Risiko Ketika Peran Tidak Didefinisikan
Ketidakjelasan peran sering kali tidak langsung terlihat sebagai masalah. Namun dalam jangka panjang, ia menciptakan risiko yang signifikan. Keputusan menjadi lambat karena tidak jelas siapa yang memiliki mandat akhir. Konflik personal muncul akibat perbedaan ekspektasi. Organisasi kehilangan arah karena struktur otoritas tidak terdefinisi dengan baik.

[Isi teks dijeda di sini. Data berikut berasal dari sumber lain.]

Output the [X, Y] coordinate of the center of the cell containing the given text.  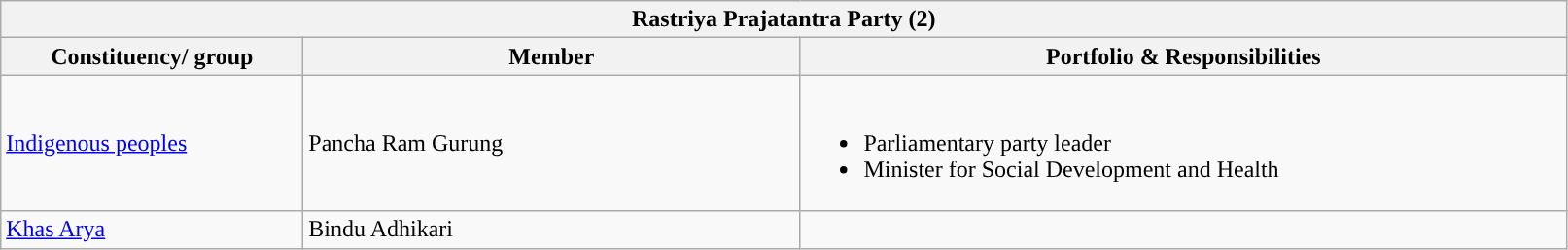
Khas Arya [152, 229]
Constituency/ group [152, 56]
Portfolio & Responsibilities [1184, 56]
Parliamentary party leaderMinister for Social Development and Health [1184, 143]
Indigenous peoples [152, 143]
Rastriya Prajatantra Party (2) [784, 19]
Member [552, 56]
Pancha Ram Gurung [552, 143]
Bindu Adhikari [552, 229]
Detect which cell encompasses the target text, then output its (x, y) center coordinate. 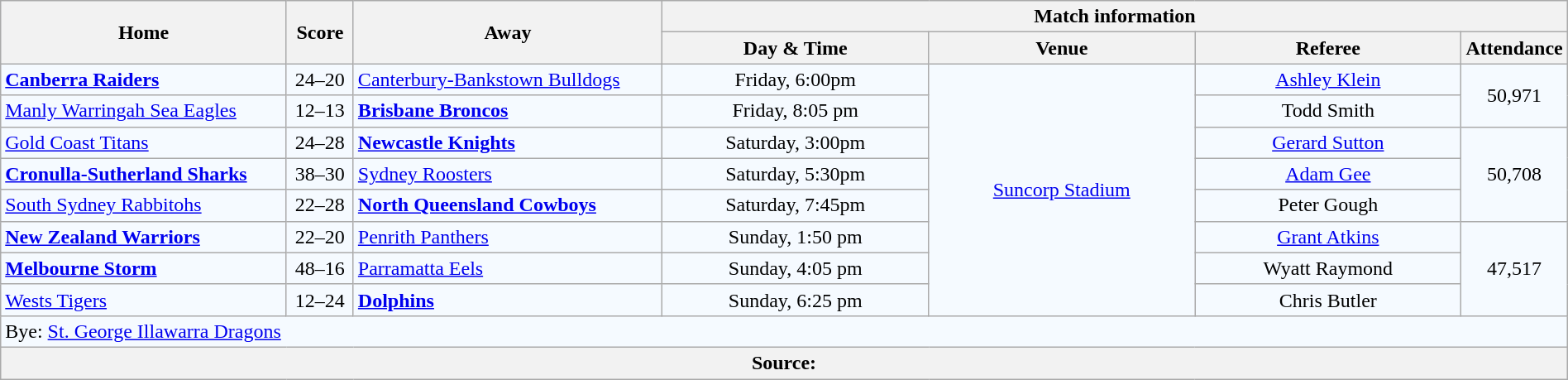
Friday, 8:05 pm (796, 111)
North Queensland Cowboys (508, 205)
Wyatt Raymond (1328, 268)
Gerard Sutton (1328, 142)
Melbourne Storm (144, 268)
Grant Atkins (1328, 237)
Canterbury-Bankstown Bulldogs (508, 79)
Manly Warringah Sea Eagles (144, 111)
Saturday, 7:45pm (796, 205)
Parramatta Eels (508, 268)
Canberra Raiders (144, 79)
Gold Coast Titans (144, 142)
Source: (784, 362)
12–13 (319, 111)
Adam Gee (1328, 174)
Peter Gough (1328, 205)
Referee (1328, 48)
38–30 (319, 174)
Cronulla-Sutherland Sharks (144, 174)
48–16 (319, 268)
Friday, 6:00pm (796, 79)
Brisbane Broncos (508, 111)
Saturday, 3:00pm (796, 142)
Home (144, 32)
Day & Time (796, 48)
22–20 (319, 237)
Away (508, 32)
Sydney Roosters (508, 174)
47,517 (1514, 268)
New Zealand Warriors (144, 237)
Venue (1062, 48)
Wests Tigers (144, 299)
Ashley Klein (1328, 79)
Todd Smith (1328, 111)
22–28 (319, 205)
Suncorp Stadium (1062, 189)
Dolphins (508, 299)
24–20 (319, 79)
Saturday, 5:30pm (796, 174)
Sunday, 1:50 pm (796, 237)
24–28 (319, 142)
Score (319, 32)
Sunday, 6:25 pm (796, 299)
Match information (1115, 17)
Penrith Panthers (508, 237)
Bye: St. George Illawarra Dragons (784, 331)
Attendance (1514, 48)
Newcastle Knights (508, 142)
Chris Butler (1328, 299)
South Sydney Rabbitohs (144, 205)
12–24 (319, 299)
Sunday, 4:05 pm (796, 268)
50,971 (1514, 95)
50,708 (1514, 174)
From the cell containing the given text, extract its center point as (X, Y) coordinate. 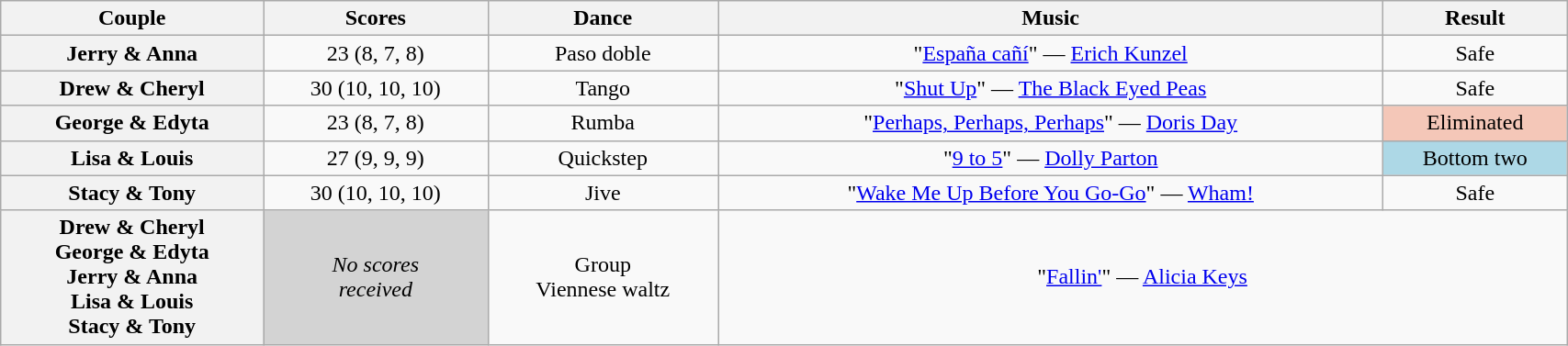
Stacy & Tony (132, 193)
Drew & CherylGeorge & EdytaJerry & AnnaLisa & LouisStacy & Tony (132, 277)
"Wake Me Up Before You Go-Go" — Wham! (1051, 193)
Drew & Cheryl (132, 88)
Quickstep (603, 158)
Lisa & Louis (132, 158)
Result (1475, 18)
Eliminated (1475, 123)
Jerry & Anna (132, 53)
Paso doble (603, 53)
"9 to 5" — Dolly Parton (1051, 158)
Music (1051, 18)
"Fallin'" — Alicia Keys (1143, 277)
Couple (132, 18)
27 (9, 9, 9) (376, 158)
No scoresreceived (376, 277)
"Perhaps, Perhaps, Perhaps" — Doris Day (1051, 123)
Rumba (603, 123)
Dance (603, 18)
Jive (603, 193)
Tango (603, 88)
"España cañí" — Erich Kunzel (1051, 53)
Scores (376, 18)
Bottom two (1475, 158)
George & Edyta (132, 123)
GroupViennese waltz (603, 277)
"Shut Up" — The Black Eyed Peas (1051, 88)
Identify which cell holds the provided text, then report its [X, Y] central coordinate. 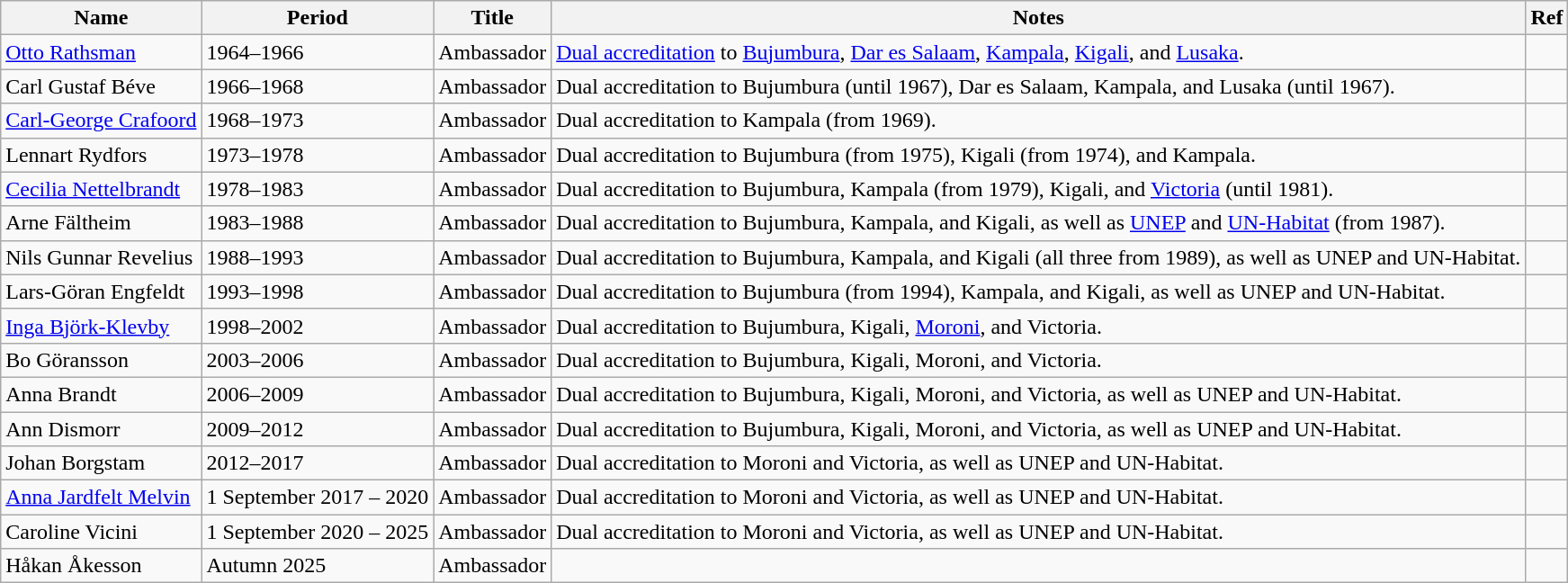
2009–2012 [318, 429]
Dual accreditation to Bujumbura (from 1994), Kampala, and Kigali, as well as UNEP and UN-Habitat. [1038, 291]
Name [101, 18]
Anna Jardfelt Melvin [101, 497]
1988–1993 [318, 257]
Arne Fältheim [101, 223]
1983–1988 [318, 223]
Lars-Göran Engfeldt [101, 291]
Carl-George Crafoord [101, 121]
Notes [1038, 18]
1 September 2017 – 2020 [318, 497]
Inga Björk-Klevby [101, 326]
Otto Rathsman [101, 52]
Caroline Vicini [101, 532]
Dual accreditation to Bujumbura, Dar es Salaam, Kampala, Kigali, and Lusaka. [1038, 52]
Ann Dismorr [101, 429]
Håkan Åkesson [101, 566]
Cecilia Nettelbrandt [101, 189]
Dual accreditation to Bujumbura (until 1967), Dar es Salaam, Kampala, and Lusaka (until 1967). [1038, 86]
1966–1968 [318, 86]
2003–2006 [318, 360]
Autumn 2025 [318, 566]
Nils Gunnar Revelius [101, 257]
2006–2009 [318, 394]
1968–1973 [318, 121]
1 September 2020 – 2025 [318, 532]
2012–2017 [318, 463]
Dual accreditation to Kampala (from 1969). [1038, 121]
1993–1998 [318, 291]
Carl Gustaf Béve [101, 86]
Johan Borgstam [101, 463]
Period [318, 18]
Title [493, 18]
1973–1978 [318, 155]
Dual accreditation to Bujumbura, Kampala, and Kigali (all three from 1989), as well as UNEP and UN-Habitat. [1038, 257]
Bo Göransson [101, 360]
Dual accreditation to Bujumbura, Kampala, and Kigali, as well as UNEP and UN-Habitat (from 1987). [1038, 223]
Ref [1547, 18]
1998–2002 [318, 326]
1964–1966 [318, 52]
Anna Brandt [101, 394]
1978–1983 [318, 189]
Lennart Rydfors [101, 155]
Dual accreditation to Bujumbura, Kampala (from 1979), Kigali, and Victoria (until 1981). [1038, 189]
Dual accreditation to Bujumbura (from 1975), Kigali (from 1974), and Kampala. [1038, 155]
Provide the [x, y] coordinate of the cell's center where the given text is located.  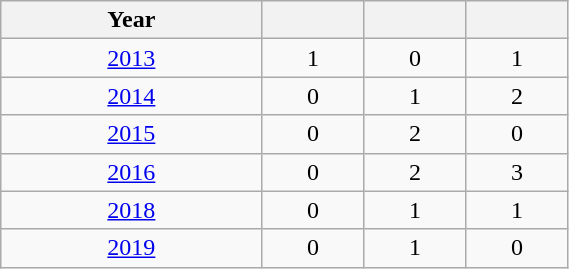
2019 [132, 248]
2014 [132, 96]
2015 [132, 134]
3 [517, 172]
Year [132, 20]
2016 [132, 172]
2018 [132, 210]
2013 [132, 58]
Return [X, Y] of the center of cell containing provided text 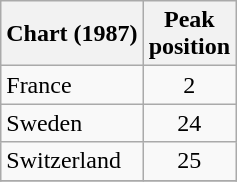
France [72, 85]
24 [189, 123]
2 [189, 85]
Peakposition [189, 34]
Switzerland [72, 161]
Chart (1987) [72, 34]
25 [189, 161]
Sweden [72, 123]
Provide the [x, y] coordinate of the cell's center where the given text is located.  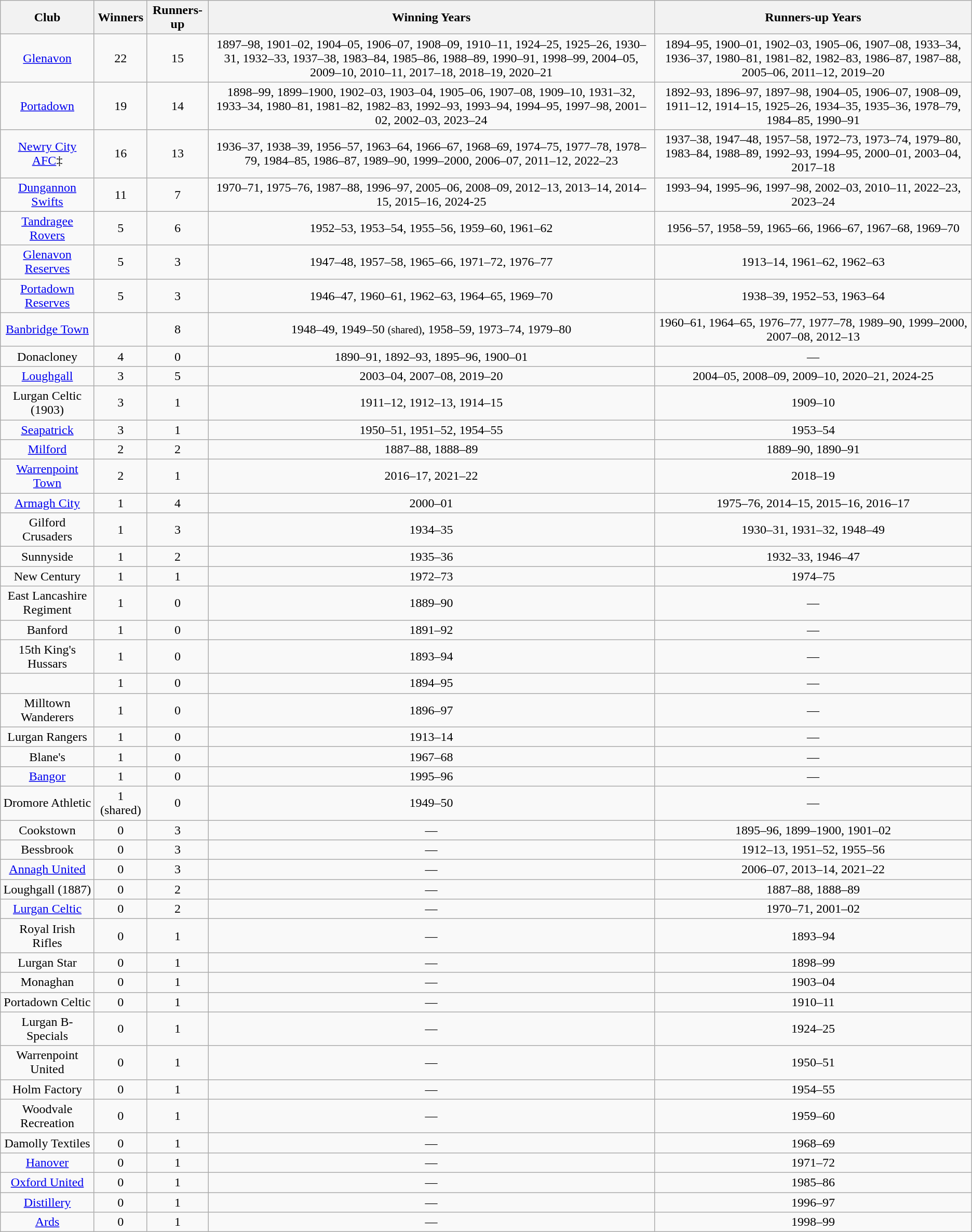
Warrenpoint Town [48, 477]
1972–73 [431, 576]
1932–33, 1946–47 [813, 557]
Warrenpoint United [48, 1062]
1911–12, 1912–13, 1914–15 [431, 403]
Dungannon Swifts [48, 194]
1956–57, 1958–59, 1965–66, 1966–67, 1967–68, 1969–70 [813, 228]
1946–47, 1960–61, 1962–63, 1964–65, 1969–70 [431, 296]
Holm Factory [48, 1089]
1894–95, 1900–01, 1902–03, 1905–06, 1907–08, 1933–34, 1936–37, 1980–81, 1981–82, 1982–83, 1986–87, 1987–88, 2005–06, 2011–12, 2019–20 [813, 58]
Cookstown [48, 830]
Portadown Reserves [48, 296]
Bangor [48, 776]
Club [48, 18]
Gilford Crusaders [48, 530]
Royal Irish Rifles [48, 936]
8 [178, 329]
New Century [48, 576]
22 [120, 58]
7 [178, 194]
1985–86 [813, 1182]
Seapatrick [48, 429]
Lurgan Rangers [48, 737]
1898–99 [813, 963]
1953–54 [813, 429]
1970–71, 2001–02 [813, 909]
1924–25 [813, 1029]
1896–97 [431, 710]
Damolly Textiles [48, 1143]
Portadown Celtic [48, 1002]
Annagh United [48, 870]
1912–13, 1951–52, 1955–56 [813, 850]
1937–38, 1947–48, 1957–58, 1972–73, 1973–74, 1979–80, 1983–84, 1988–89, 1992–93, 1994–95, 2000–01, 2003–04, 2017–18 [813, 154]
1889–90, 1890–91 [813, 450]
Portadown [48, 106]
1935–36 [431, 557]
1950–51, 1951–52, 1954–55 [431, 429]
Oxford United [48, 1182]
1909–10 [813, 403]
1938–39, 1952–53, 1963–64 [813, 296]
Lurgan B-Specials [48, 1029]
1930–31, 1931–32, 1948–49 [813, 530]
19 [120, 106]
Newry City AFC‡ [48, 154]
1996–97 [813, 1202]
Donacloney [48, 356]
Tandragee Rovers [48, 228]
1970–71, 1975–76, 1987–88, 1996–97, 2005–06, 2008–09, 2012–13, 2013–14, 2014–15, 2015–16, 2024-25 [431, 194]
1948–49, 1949–50 (shared), 1958–59, 1973–74, 1979–80 [431, 329]
2006–07, 2013–14, 2021–22 [813, 870]
Dromore Athletic [48, 803]
1995–96 [431, 776]
1967–68 [431, 757]
Armagh City [48, 503]
1913–14, 1961–62, 1962–63 [813, 262]
1934–35 [431, 530]
1949–50 [431, 803]
15 [178, 58]
Glenavon Reserves [48, 262]
Blane's [48, 757]
Runners-up [178, 18]
1910–11 [813, 1002]
Distillery [48, 1202]
1889–90 [431, 603]
Ards [48, 1222]
1959–60 [813, 1116]
1974–75 [813, 576]
Runners-up Years [813, 18]
1 (shared) [120, 803]
2016–17, 2021–22 [431, 477]
1975–76, 2014–15, 2015–16, 2016–17 [813, 503]
Loughgall [48, 376]
1892–93, 1896–97, 1897–98, 1904–05, 1906–07, 1908–09, 1911–12, 1914–15, 1925–26, 1934–35, 1935–36, 1978–79, 1984–85, 1990–91 [813, 106]
1950–51 [813, 1062]
2004–05, 2008–09, 2009–10, 2020–21, 2024-25 [813, 376]
Milford [48, 450]
Lurgan Star [48, 963]
14 [178, 106]
East Lancashire Regiment [48, 603]
Lurgan Celtic (1903) [48, 403]
Woodvale Recreation [48, 1116]
Milltown Wanderers [48, 710]
15th King's Hussars [48, 656]
16 [120, 154]
Banford [48, 630]
1960–61, 1964–65, 1976–77, 1977–78, 1989–90, 1999–2000, 2007–08, 2012–13 [813, 329]
11 [120, 194]
Bessbrook [48, 850]
1895–96, 1899–1900, 1901–02 [813, 830]
Monaghan [48, 982]
Winning Years [431, 18]
13 [178, 154]
1890–91, 1892–93, 1895–96, 1900–01 [431, 356]
6 [178, 228]
1971–72 [813, 1163]
1952–53, 1953–54, 1955–56, 1959–60, 1961–62 [431, 228]
Sunnyside [48, 557]
1894–95 [431, 683]
Winners [120, 18]
1993–94, 1995–96, 1997–98, 2002–03, 2010–11, 2022–23, 2023–24 [813, 194]
1947–48, 1957–58, 1965–66, 1971–72, 1976–77 [431, 262]
2018–19 [813, 477]
2000–01 [431, 503]
1891–92 [431, 630]
Hanover [48, 1163]
Glenavon [48, 58]
2003–04, 2007–08, 2019–20 [431, 376]
1968–69 [813, 1143]
Lurgan Celtic [48, 909]
Banbridge Town [48, 329]
1903–04 [813, 982]
Loughgall (1887) [48, 889]
1998–99 [813, 1222]
1913–14 [431, 737]
1936–37, 1938–39, 1956–57, 1963–64, 1966–67, 1968–69, 1974–75, 1977–78, 1978–79, 1984–85, 1986–87, 1989–90, 1999–2000, 2006–07, 2011–12, 2022–23 [431, 154]
1954–55 [813, 1089]
Identify which cell holds the provided text, then report its [X, Y] central coordinate. 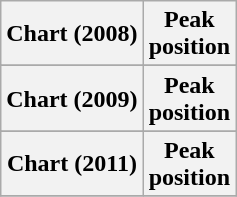
Chart (2009) [72, 98]
Chart (2008) [72, 34]
Chart (2011) [72, 164]
From the cell containing the given text, extract its center point as [X, Y] coordinate. 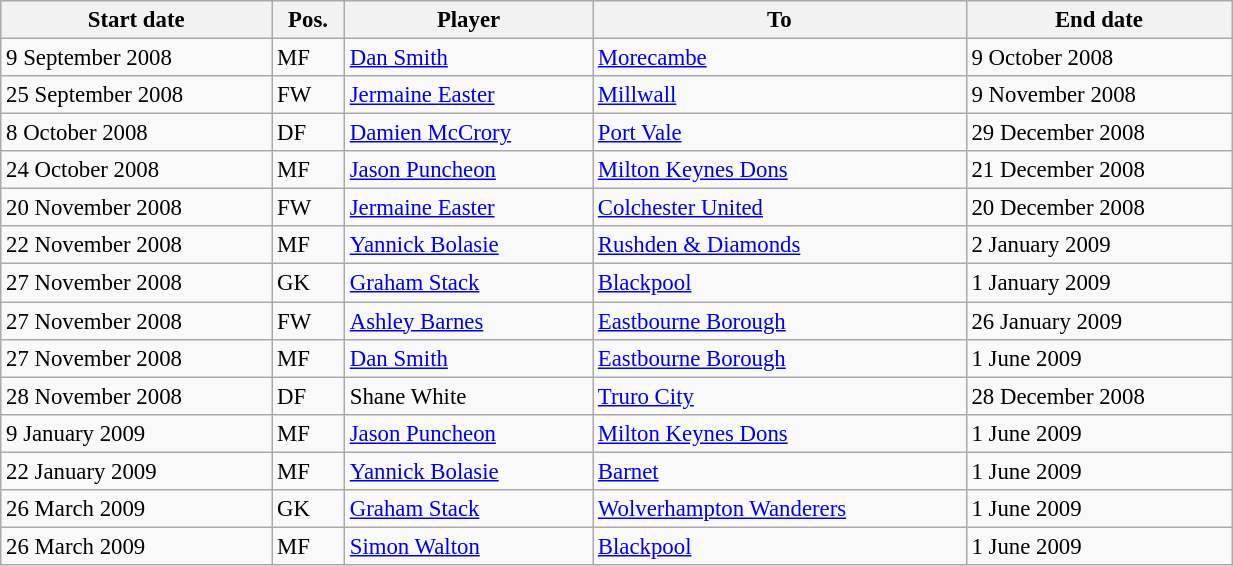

Dalam konteks enterprise continuity, role clarity bukan sekadar isu relasional. Ia adalah isu manajemen risiko. Ketika founder masih aktif, ambiguitas mungkin dapat ditutupi oleh figur sentral. Namun saat transisi generasi terjadi, struktur yang rapuh akan langsung terlihat.
Dampak Kejelasan Peran bagi Bisnis Keluarga

Bisnis keluarga yang secara sadar mendesain peran antar generasi akan lebih siap menghadapi transisi kepemimpinan, pertumbuhan organisasi yang semakin kompleks, serta dinamika kepemilikan yang berubah. Kejelasan mandat membantu membedakan fungsi sebagai pemilik, pengelola, dan pengawas, sehingga keputusan tidak lagi bergantung pada figur, tetapi pada struktur.
Di sisi relasi, role clarity mengurangi ruang asumsi yang kerap menjadi sumber ketegangan. Ketika ekspektasi dibicarakan dan disepakati, hubungan keluarga tidak perlu menanggung beban yang seharusnya menjadi tanggung jawab sistem.
Pada akhirnya, kejelasan peran bukan sekadar soal siapa melakukan apa. Ia tentang memastikan setiap posisi memiliki dasar yang sah, dan setiap keputusan memiliki arah yang jelas.
Dan mungkin, sebelum bisnis keluarga berbicara tentang ekspansi atau suksesi, pertanyaan yang lebih mendasar tetap perlu dijawab terlebih dahulu: apakah setiap orang benar-benar memahami perannya hari ini?